Wheels 154 rotate about their vertical pivot shafts, controlled through arms and connecting links from handlebars 156 located at each end of base 132. Handlebars 156 are rotatably mounted in horizontal pivot shafts and are preferably inclined slightly at the bottom toward the operator. Each handlebar 156 is connected to one end of a push rod 158 using a spherical bearing. Spherical bearings at the other ends of push rods 158 connect to the actuation levers of respective bell cranks 160 which are affixed to a steering shaft 162 that generally extends the full length of device 130. Steering shaft is rotatably mounted in bearing blocks 164 that are attached to base 132. Another set of bell cranks 166 are affixed to steering shaft 162 proximate each wheel 154. The actuation levers of bell cranks 166 are connected to a spherical bearing in one end of respective push rods 168, and spherical bearings at the other ends of push rods 168 are respectively connected to actuation levers on a third set of bell cranks 170. Bell cranks 170 are affixed to the respective U-shaped frames that support wheels 154. Accordingly, when either handlebar 156 is rotated, its push rod will engage a bell crank 160 to rotate shaft 162 which causes bell cranks 166 to actuate push rods 168 and turn bell cranks 170 which also rotates wheels 154.

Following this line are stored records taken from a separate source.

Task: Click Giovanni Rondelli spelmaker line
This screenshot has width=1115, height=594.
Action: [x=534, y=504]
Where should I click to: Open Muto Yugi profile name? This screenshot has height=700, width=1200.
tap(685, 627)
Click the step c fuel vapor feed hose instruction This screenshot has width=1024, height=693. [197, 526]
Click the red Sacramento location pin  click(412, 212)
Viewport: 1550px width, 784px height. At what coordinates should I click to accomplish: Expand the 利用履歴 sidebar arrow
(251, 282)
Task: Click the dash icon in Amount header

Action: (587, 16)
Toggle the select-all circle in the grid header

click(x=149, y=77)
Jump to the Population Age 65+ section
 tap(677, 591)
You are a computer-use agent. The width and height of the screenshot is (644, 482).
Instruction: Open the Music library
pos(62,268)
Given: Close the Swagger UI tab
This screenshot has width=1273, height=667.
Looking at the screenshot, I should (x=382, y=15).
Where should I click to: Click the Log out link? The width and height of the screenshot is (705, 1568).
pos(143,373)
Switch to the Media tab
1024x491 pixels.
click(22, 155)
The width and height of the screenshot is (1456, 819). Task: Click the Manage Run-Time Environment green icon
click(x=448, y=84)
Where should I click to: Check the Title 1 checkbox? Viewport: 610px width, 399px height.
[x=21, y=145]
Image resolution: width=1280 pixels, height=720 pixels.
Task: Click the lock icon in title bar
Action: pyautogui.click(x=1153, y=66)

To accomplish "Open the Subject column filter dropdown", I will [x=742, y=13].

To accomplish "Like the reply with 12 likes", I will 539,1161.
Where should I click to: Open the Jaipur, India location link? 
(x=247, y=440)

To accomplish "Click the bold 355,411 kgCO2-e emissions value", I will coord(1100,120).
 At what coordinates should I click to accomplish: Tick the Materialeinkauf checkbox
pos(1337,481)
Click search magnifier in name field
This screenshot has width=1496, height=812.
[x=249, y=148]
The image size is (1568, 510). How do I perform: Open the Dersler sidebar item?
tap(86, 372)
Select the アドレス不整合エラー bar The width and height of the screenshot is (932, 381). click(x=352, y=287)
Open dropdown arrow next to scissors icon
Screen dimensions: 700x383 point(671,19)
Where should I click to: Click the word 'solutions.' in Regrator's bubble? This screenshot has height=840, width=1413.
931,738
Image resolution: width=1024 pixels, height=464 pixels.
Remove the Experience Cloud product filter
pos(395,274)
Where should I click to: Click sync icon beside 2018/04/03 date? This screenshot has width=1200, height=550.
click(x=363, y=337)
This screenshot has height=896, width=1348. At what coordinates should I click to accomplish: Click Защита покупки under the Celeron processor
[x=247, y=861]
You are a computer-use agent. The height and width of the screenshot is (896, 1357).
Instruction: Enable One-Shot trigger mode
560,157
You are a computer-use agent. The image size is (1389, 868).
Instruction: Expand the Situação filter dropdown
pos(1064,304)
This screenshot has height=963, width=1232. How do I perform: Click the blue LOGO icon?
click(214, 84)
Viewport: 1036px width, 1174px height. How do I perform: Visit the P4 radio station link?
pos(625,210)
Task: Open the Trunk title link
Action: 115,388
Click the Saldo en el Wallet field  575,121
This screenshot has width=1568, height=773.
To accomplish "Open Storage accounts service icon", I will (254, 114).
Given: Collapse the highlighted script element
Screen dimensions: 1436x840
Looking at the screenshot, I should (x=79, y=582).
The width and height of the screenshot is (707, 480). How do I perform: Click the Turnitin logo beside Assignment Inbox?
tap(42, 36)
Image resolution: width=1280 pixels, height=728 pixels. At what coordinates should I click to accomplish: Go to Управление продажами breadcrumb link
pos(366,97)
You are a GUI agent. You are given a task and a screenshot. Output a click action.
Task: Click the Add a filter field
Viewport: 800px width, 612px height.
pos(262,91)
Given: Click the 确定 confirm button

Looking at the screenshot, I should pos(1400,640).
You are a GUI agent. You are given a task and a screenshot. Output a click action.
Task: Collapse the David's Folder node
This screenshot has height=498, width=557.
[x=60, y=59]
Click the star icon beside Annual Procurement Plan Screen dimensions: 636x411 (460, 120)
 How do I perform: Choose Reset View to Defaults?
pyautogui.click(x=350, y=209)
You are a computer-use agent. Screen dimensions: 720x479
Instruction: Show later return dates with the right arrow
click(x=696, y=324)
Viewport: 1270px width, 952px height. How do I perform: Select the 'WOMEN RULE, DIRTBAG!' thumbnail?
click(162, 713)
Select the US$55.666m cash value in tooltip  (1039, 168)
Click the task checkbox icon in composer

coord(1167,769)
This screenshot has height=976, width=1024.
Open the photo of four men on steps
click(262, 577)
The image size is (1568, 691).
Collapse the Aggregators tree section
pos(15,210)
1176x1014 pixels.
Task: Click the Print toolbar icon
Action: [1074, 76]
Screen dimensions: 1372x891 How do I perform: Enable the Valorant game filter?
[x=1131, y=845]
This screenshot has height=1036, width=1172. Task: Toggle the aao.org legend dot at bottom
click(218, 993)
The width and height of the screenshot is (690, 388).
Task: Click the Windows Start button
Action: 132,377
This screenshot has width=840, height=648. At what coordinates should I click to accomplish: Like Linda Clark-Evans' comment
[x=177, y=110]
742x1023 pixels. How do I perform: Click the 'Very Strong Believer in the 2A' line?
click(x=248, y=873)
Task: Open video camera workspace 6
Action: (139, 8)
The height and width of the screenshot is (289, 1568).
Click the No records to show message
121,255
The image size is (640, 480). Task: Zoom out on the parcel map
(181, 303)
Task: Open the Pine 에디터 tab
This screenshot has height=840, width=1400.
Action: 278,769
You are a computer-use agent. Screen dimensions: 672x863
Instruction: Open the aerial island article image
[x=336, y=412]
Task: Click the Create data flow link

When wheels 154 are in forcible contact with the floor with the axles both perpendicular to the length of device 130, it will move ahead in a straight line when pushed at either end. Bell cranks 166 are coupled to bell cranks 170 by push rods 168 in such a manner as to rotate the axles of wheels 154 in opposite directions. For example, as viewed from the top, if the wheel at one end of the chassis base is rotated clockwise (the top wheel 154 in FIG. 11), then the wheel on the opposite end of the machine (the bottom wheel 154 in FIG. 11) rotates counterclockwise. Thus, when a handlebar 156 at either end of the machine is turned about its horizontal pivot shaft, wheels 154 will counter-rotate about their vertical pivot shafts through an equal angle (clockwise for one wheel and counterclockwise for the other wheel). Once wheels 154 are rotated in this manner device 130 can be pushed at either end to turn right or left. As a handlebar 156 is rotated more about its horizontal pivot shaft, device 130 will be able to turn more sharply to the right or left.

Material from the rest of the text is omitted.